Ambient Signifiers

21 Feb 2007

I've recently returned from a trip to Australia and New Zealand, during which I participated in Kiwi Foo Camp. Over the next few days, I plan to blog about some of the interesting discussions in an attempt to bring them to a larger audience.

One of my favorite discussions was about ambient signifiers, an idea Ross Howard describes as "design elements that communicate subtly as part of the environment's ambiance." In his article coining the term, Ross uses the complex Tokyo rail system as an example to introduce the idea:

Tokyo's rail system is famous for being the most complicated and bewildering in the world. With over 1,000 stations, even locals get lost and disoriented. As a designer, I try to be aware of attempts at systems and methods of communication. While traveling the Tokyo rail lines, I quickly realized that apart from the obvious use of real-time electronic signage, colored trains, and audio announcements, there were also other techniques being used to assist travelers in knowing where they were, and where they were going. These techniques were subtler, and bordered on subliminal; this was what really interested me.

He goes on to describe the chimes that play on each platform and how passengers become subconsciously familiar with the various melodies they hear on their regular routes. Each platform's chime has its own unique melody, and a series of melodies identifies a particular route, although most people don't consciously recognize this fact. This technique benefits the entire system for a number of reasons, most of which revolve around efficiency. It helps people make fewer mistakes as well as more quickly realize when they do. Also, because these melodies can resonate with a passenger's subconscious, they can potentially communicate with sleeping passengers better than the monotonous spoken announcements.

I think it's sometimes difficult to appreciate the value in techniques like this, and this is certainly true among web application security specialists. It seems like there is always a debate somewhere about whether a particular safeguard is worth implementing if there are any known weaknesses. It's almost impossible to precisely determine how effective a particular safeguard is, so I think most developers (myself included) weigh the relative effectiveness of certain safeguards when deciding whether to implement them. If a technique is clearly a step in the right direction, it can at least be good for defense in depth.

This is where ambient signifiers can be useful, and it's something we discussed. For example, ambient signifiers can be used as a deterrent to phishing. Imagine if you could choose from a large collection of background images and/or patterns on your bank's web site, so that if you were logged in, the layout would be personalized according to your own choices. Over time, the personalized elements become very familiar. If you later receive an email that directs you to "verify your account" or whatever they say these days, it's unlikely that a forged site could match the unique layout and feel of your bank's site. By itself, this doesn't really protect you from phishing, but it does give you an opportunity to notice that something is different. Ambient signifiers are just design elements that seem familiar, regardless of whether they're explicitly noticed. If your users become suspicious whenever something is unfamiliar, it might be just enough to keep them from providing sensitive information to a forged web site. Thus, the point of ambient signifiers in this context is identifying that something is different, not necessarily what is different.

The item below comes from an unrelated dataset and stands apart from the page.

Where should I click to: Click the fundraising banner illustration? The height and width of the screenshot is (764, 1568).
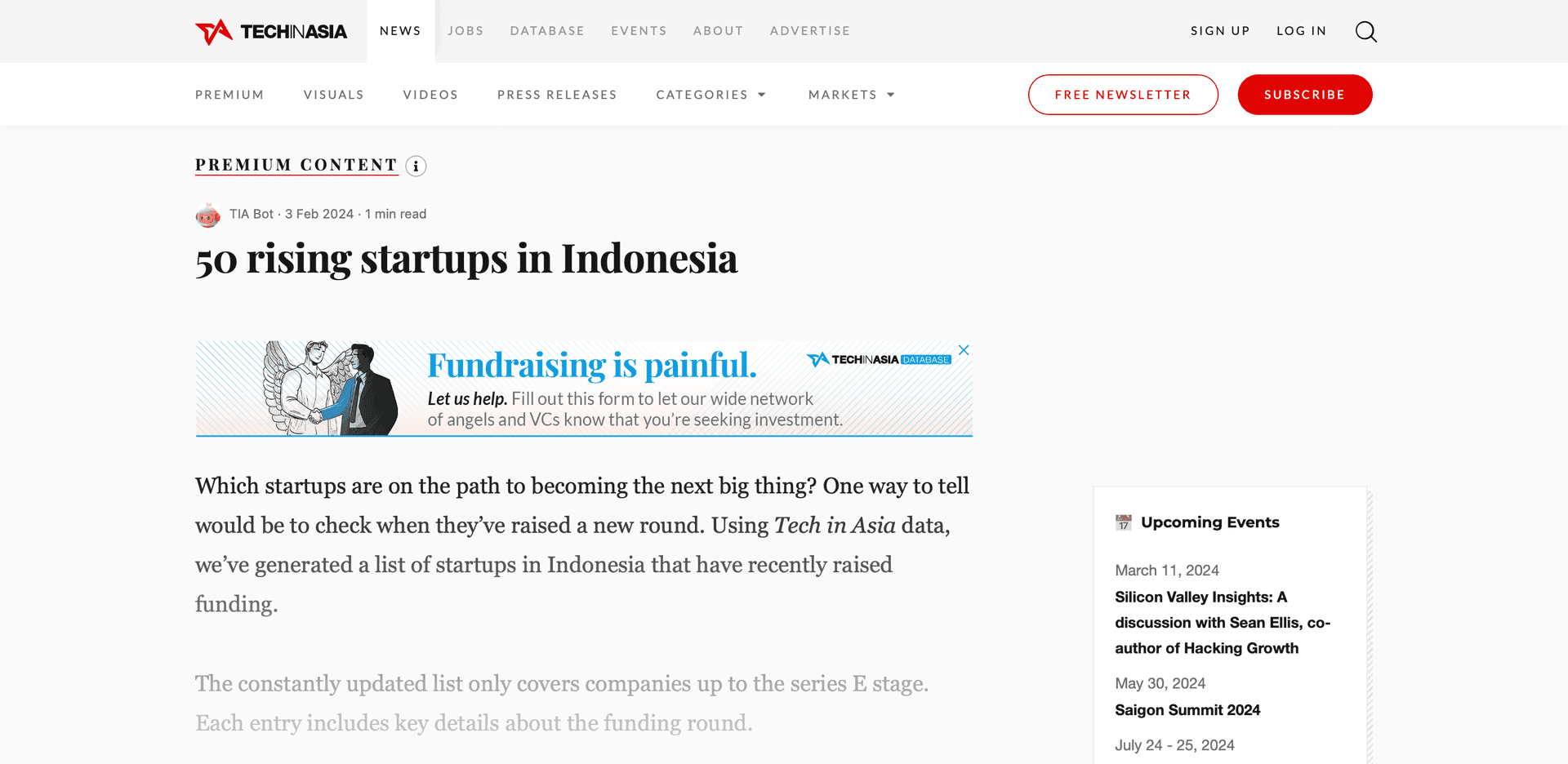click(331, 389)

A practical example of this idea is MyOpenID's personal icon:

This page lets you upload a personal icon which will be displayed, for your browser on this computer only, in this site's title banner. Since no other site will know what image you uploaded, they won't be able to display it. This means that if you see your image in the title bar, you're talking to this site and it's safe to use it. If you see something that looks like this site, but without your icon, you should be suspicious.

VeriSign's Personal Identity Provider (PIP) uses a similar technique.

As OpenID continues to grow in popularity, phishing is sure to be a growing concern, and although this idea of a personal icon doesn't exactly fit the description of an ambient signifier, it is very similar.

Can you think of other useful applications of ambient signifiers?